How does preventative maintenance software deliver the best results?

While a preventative maintenance programme can reduce the cost and complexity of asset management, it’s not easy to coordinate manually.

One solution is to outsource workload to planned preventative maintenance companies, but this can become an expensive exercise. And a third-party service won’t understand your operational needs as deeply as your maintenance team.

To get the best results from a preventative maintenance strategy, many companies choose to manage operations through CMMS software like ShireSystem by Elecosoft.

CMMS technology centralises all your asset management activities. You can build short-term and long-term maintenance schedules online, align asset management requirements with inventory levels, and roster technicians based on a detailed forecast of upcoming maintenance tasks.

The main benefit of choosing CMMS software to manage preventative maintenance is the detailed, accurate data that it generates. We’ve already discussed the importance of tailoring servicing plans to your actual equipment; this process is much easier if you have CMMS software in place to capture full maintenance histories and track recurring issues.

Onboarding CMMS software also enables your operations team to create and monitor maintenance KPIs. Setting clear end goals around equipment performance, uptime, efficiency and running costs will manage the cost of your company assets. And by keeping your complete maintenance history in one place, you can review detailed insights around each KPI to understand what factors are impacting your overall results.

Plus, with CMMS technology, all information related to upcoming maintenance work (planned or otherwise) can be easily shared automatically with your technicians. Thus ensuring your team has all the information they need to act quickly and successfully using sustainable, streamlined processes.

How can ShireSystem CMMS optimise your preventative maintenance programme?

ShireSystem is a combined CMMS/CAFM solution that includes a dedicated Planned Preventative Maintenance (PPM) scheduling feature, to help companies move from reactive to proactive asset management.

Use the PPM schedule feature to create planned maintenance strategies for your company across multiple assets and locations, write checklists and safety notes, and schedule activities and resources based on time, usage and condition triggers.

In addition to helping your maintenance team plan ahead, ShireSystem includes an option to suppress PPM jobs if an urgent task arises. This way, corrective maintenance can be prioritised alongside planned preventative maintenance schedules.

ShireSystem has already helped companies like Kingspan use a preventative maintenance model to run complex multi-site manufacturing operations more efficiently.
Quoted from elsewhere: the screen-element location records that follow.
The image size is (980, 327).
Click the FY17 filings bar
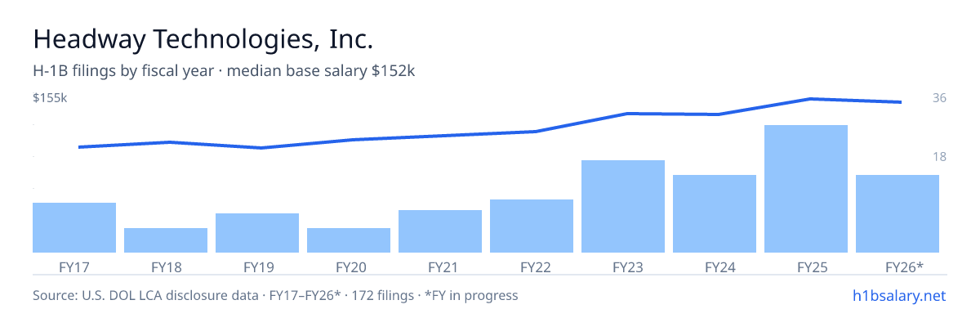point(74,227)
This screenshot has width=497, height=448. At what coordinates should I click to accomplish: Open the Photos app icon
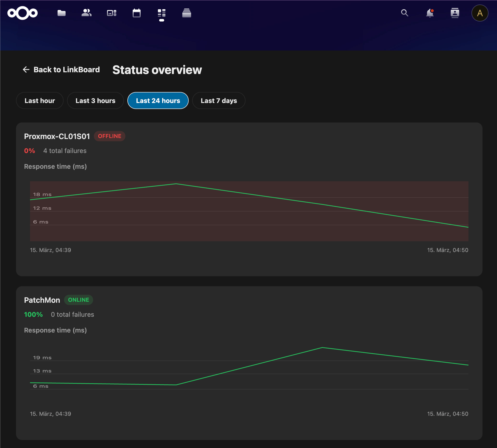click(x=111, y=13)
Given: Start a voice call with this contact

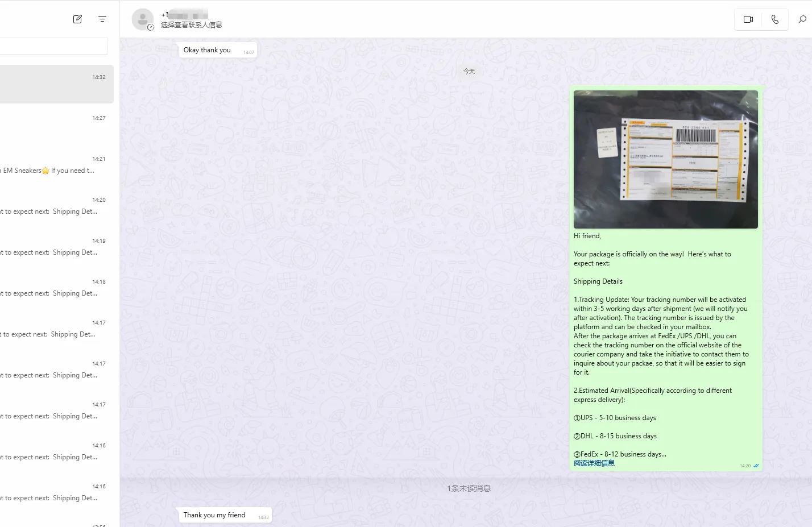Looking at the screenshot, I should [x=774, y=19].
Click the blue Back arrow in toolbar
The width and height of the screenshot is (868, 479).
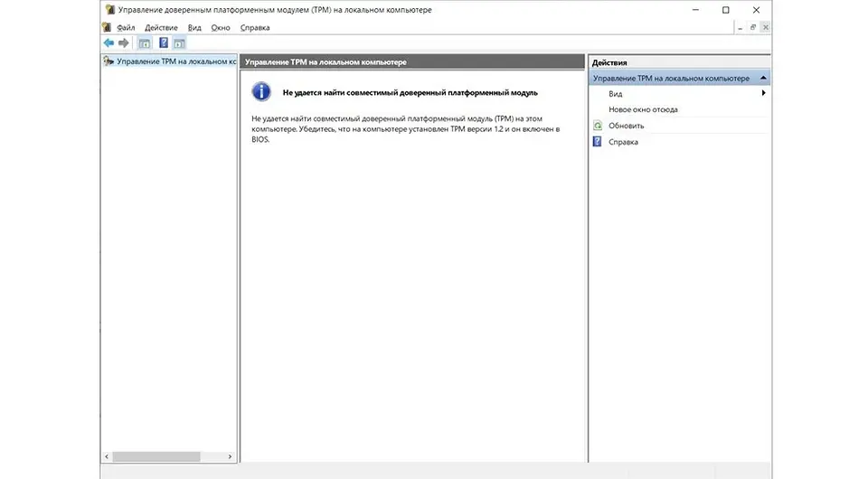(x=109, y=42)
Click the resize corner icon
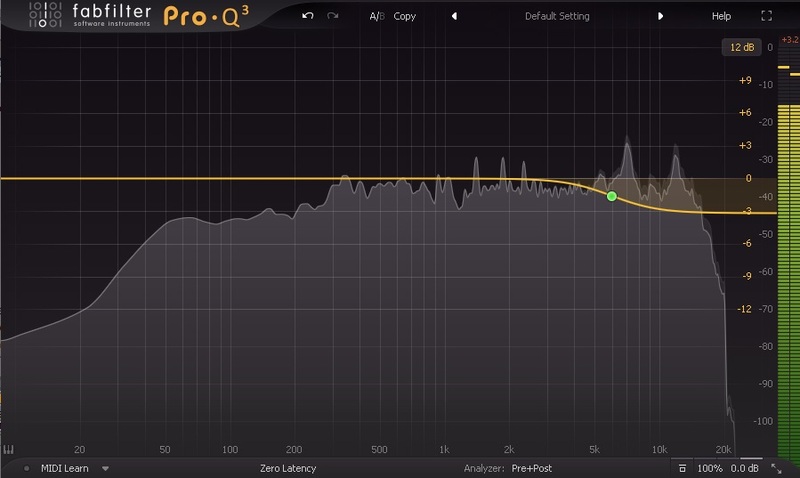Screen dimensions: 800x478 tap(777, 468)
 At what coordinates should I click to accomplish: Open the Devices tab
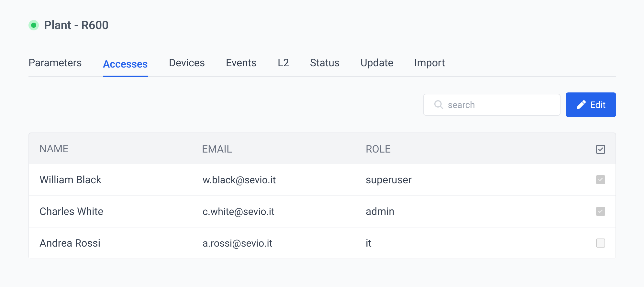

Prior to onboarding ShireSystem, Kingspan knew certain machinery parts would fail regularly but had no accurate equipment records in place. It has been using ShireSystem to track machinery breakdowns and parts failures for more than two years, creating a valuable data thread on each asset.

Conor Evans, divisional projects engineer commented: “Engineers can now go in and change parts during scheduled maintenance or downtime, before a part fails in the middle of a production run.

“It increases our production line availability.”